In October 1993, Leon Wieseltier wrote a “Diarist” in The New Republic magazine that I remember to this day. The trigger was his fury over the Clinton administration’s failure to intervene militarily in Bosnia. But his subject was America and Europe. He wrote that:

“There is no such place as ‘the West.’ There is Europe and there is America and they are distinct chapters in the history of decency. Consider the European tradition of nationalist thought. There is no vision of heterogeneity in that tradition, there is only the anxiety (an admirable one) about minorities; but the anxiety about minorities is just a scruple of homogeneity. Its premise is that otherness is still a problem. The distance between the ideal of minority rights and the ideal of a multiethnic society is vast; and it is the distance between the democratic dispensation of Europe and the democratic dispensation of America. If my god was Allah and my skin was brown, I would try the States.
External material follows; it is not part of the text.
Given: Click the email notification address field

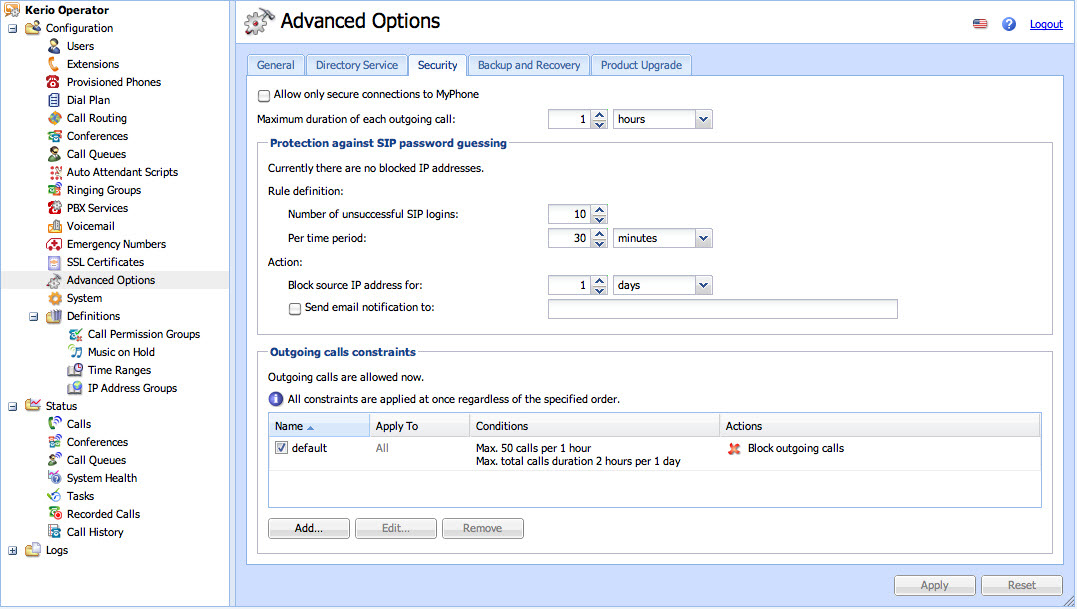Looking at the screenshot, I should pos(722,309).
When I read those words I had just arrived at Oxford, where I would spend the next two years. The university was beautiful and I learned much from my professors and fellow students.

But I felt like an outsider every day. Often, I didn’t understand Oxford’s rules. And I sometimes suspected that forthrightly asking what the rules were constituted a violation of them. I didn’t experience anti-Semitism.
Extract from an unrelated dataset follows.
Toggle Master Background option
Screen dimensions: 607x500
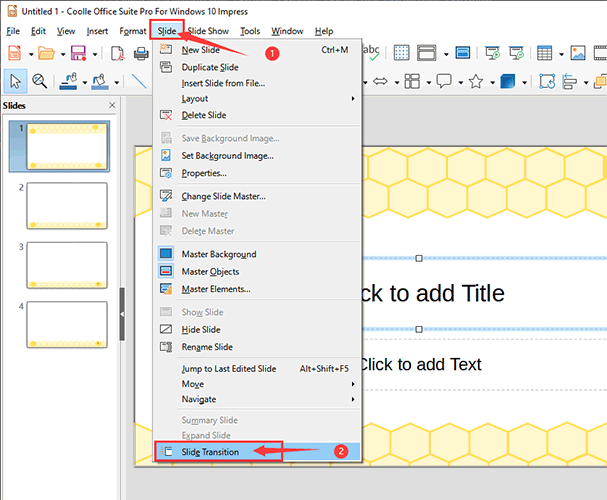pos(218,254)
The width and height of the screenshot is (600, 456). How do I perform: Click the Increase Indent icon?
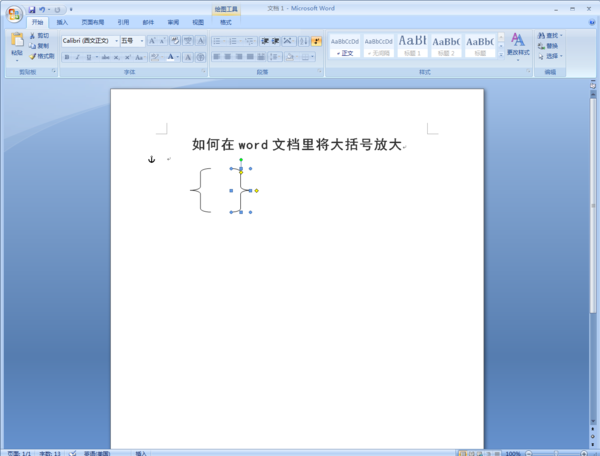275,41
What I experienced was the expectation that being Jewish was private, something you don’t flaunt. While I was studying at Oxford, Calvin Trillin wrote a story in The New Yorker about a rebellion in north London against the construction of an eruv. Among the eruv’s most passionate opponents were other Jews. The eruv, one local explained, “threatens their invisibility.”
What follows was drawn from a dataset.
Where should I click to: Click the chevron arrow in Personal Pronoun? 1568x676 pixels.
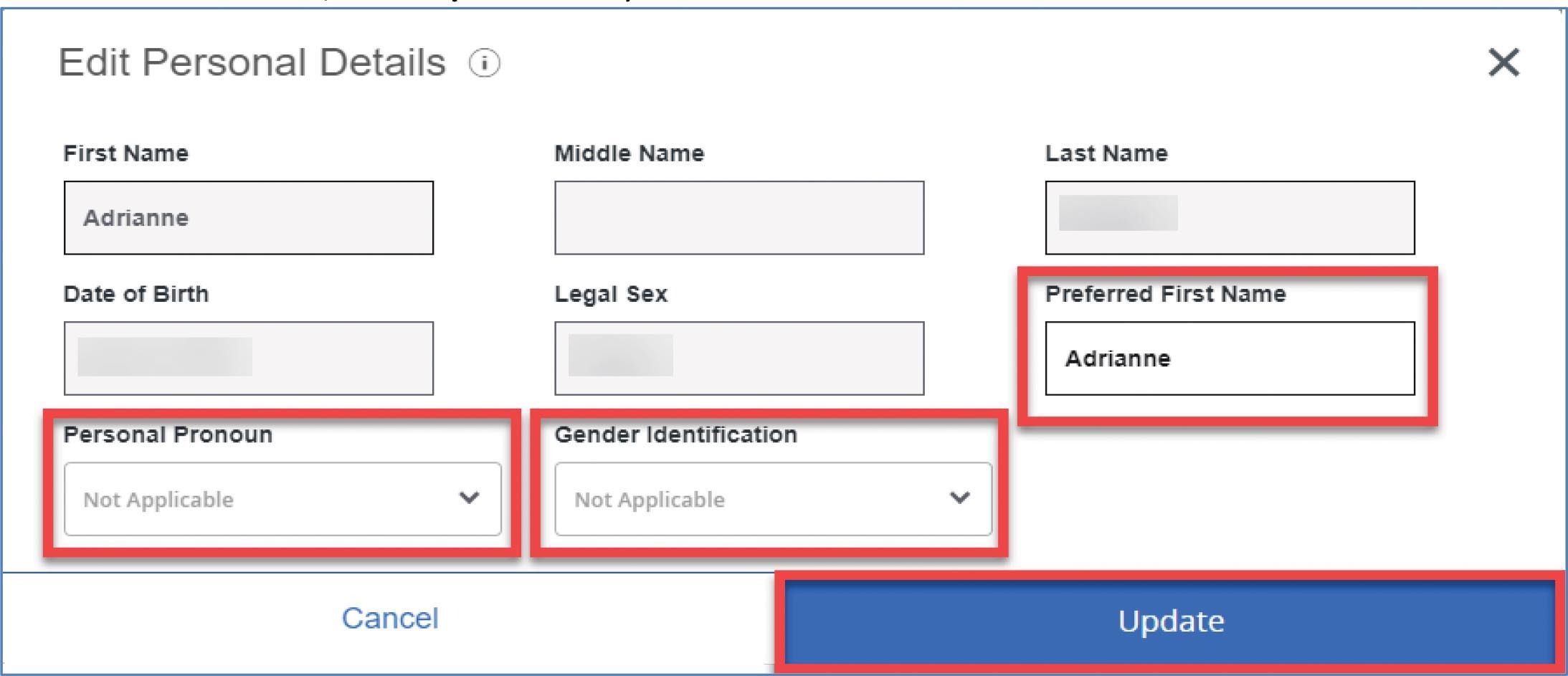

Over the last two decades, some of that British reticence about publicly expressing your Jewishness has faded. But it made a big impression on me. And as often happens when one lives away from home, my time in the UK made me more self-consciously, patriotically American.

I remember telling an Indian friend who was moving from Britain to the U.S. that she would find America more welcoming. In my country, I said, almost everyone is from somewhere else. The line between insiders and outsiders is fuzzier and easier to cross. Wieseltier’s words had captured my own trans-Atlantic journey, and I was sure they would capture hers.

I’ve been thinking a lot about that time since Britain voted to leave the European Union. Reading about England’s rebellion against immigration reawakened my memories of feeling like an outsider there. And it reminded me of my fervent faith that America was different, better—not only for Jews, but for people with brown skin who prayed to Allah.

It was easier back then: before September 11, before the “War on Terror,” before prominent Republicans began opposing the building of mosques and the admitting of Muslim refugees, before Donald Trump.

Two decades ago I naively believed that it would be far easier to be Muslim in the United States than in Europe because Americans, especially conservative Americans, admire people of every religion who practice their faith.

Two decades ago, I couldn’t imagine an AIPAC crowd cheering a candidate who proposed a religious test for admission to the United States. Two decades ago, many American Muslims still voted Republican.

Still, I think Wieseltier was on to something. What makes America unusual isn’t that we’ve produced Donald Trump. There are Trumps across Europe and one of them, Boris Johnson, now stands a better chance of becoming Britain’s prime minister than Trump stands of becoming America’s president. What makes America unusual is that we’ve produced Barack Obama.

Yes, Sadiq Khan is London’s mayor. But neither Britain nor any of the other European powers have come close to electing a man with African, Asian or Muslim roots to their highest office. Trump is certainly terrifying. But he’s a backlash against an extraordinary leap forward in American national identity that has no parallel across the Atlantic.

Barack Obama is not just an African American president. He’s an African American president who doesn’t shrink from publicly expressing his African American identity. Obama has said that, “if I had a son, he’d look like Trayvon” Martin, the young African American shot in Florida in 2012.

He’s sung “Let’s Stay Together” at Harlem’s iconic Apollo Theater and “Amazing Grace” at Mother Emanuel, the African American church in Charleston, South Carolina where a white man murdered nine black parishioners.

Obviously, being black in America is far harder than being Jewish in America. But through his presidency, Obama has reminded me of what I most cherished about the United States while studying at Oxford: The sense that in my country, being publicly accepted didn’t require checking my real self at the door.

To be sure, America has pathologies that Britain does not. We’re more violent, more unequal and money more deeply corrupts our politics. But when it comes to acceptance of the other, I still think the United States has special virtues.

I believe Trump will lose decisively, in large measure because of a massive turnout by Latinos, for whom this election will mark a historic coming of age. And I believe that the men and women who dominate American politics in the years to come will resemble Obama far more than they will resemble Trump.

Is this blind patriotism? I hope not. Because if I’m wrong, I’ll have to admit something I could never have imagined admitting during my Oxford days: that I don’t really know my country at all.